TEXT SHOWN:
Agent Skill · SigNoz

signoz-explaining-alerts

Describe what an existing SigNoz alert rule does in plain language — the signal it watches, the threshold and evaluation behavior, the notification routing, and a one-line fire-frequency summary so the user knows whether the alert has been active. Make sure to use this skill whenever the user asks "what does this alert do", "explain alert X", "walk me through this rule", "how does my [Y] alert work", "is this alert configured correctly", or otherwise asks for an interpretation of an existing alert's configuration. Static explanation only — for diagnosing a specific firing incident, use `signoz-investigating-alerts`.

View SKILL.md on GitHub → Source repository Provider profile

Provider: SigNoz Path in repo: plugins/signoz/skills/signoz-explaining-alerts/SKILL.md

Skill body

Alert Explain

Decode an existing SigNoz alert’s configuration into a plain-language explanation. The skill is read-only and stays focused on the rule itself: what it watches, when it fires, where it notifies. A single line of fire-frequency data is included to ground the explanation, but this skill does not investigate any specific fire — that is signoz-investigating-alerts’s job.

TASK REQUIREMENTS:
1/ List every quoted example of what a user might ask that, according to the SigNoz skill page, should trigger this skill.
2/ Reproduce the passage of the SigNoz skill page word for word, starting at "Alert Explain" and ending at "is signoz-investigating-alerts’s job.".
Rely on the SigNoz skill page alone.

DATA SHOWN:
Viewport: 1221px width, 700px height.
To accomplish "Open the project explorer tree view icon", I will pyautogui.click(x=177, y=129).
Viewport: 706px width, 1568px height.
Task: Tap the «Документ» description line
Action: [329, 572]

ANSWERS PER TASK:
1/
- "what does this alert do"
- "explain alert X"
- "walk me through this rule"
- "how does my [Y] alert work"
- "is this alert configured correctly"

2/
Alert Explain

Decode an existing SigNoz alert’s configuration into a plain-language explanation. The skill is read-only and stays focused on the rule itself: what it watches, when it fires, where it notifies. A single line of fire-frequency data is included to ground the explanation, but this skill does not investigate any specific fire — that is signoz-investigating-alerts’s job.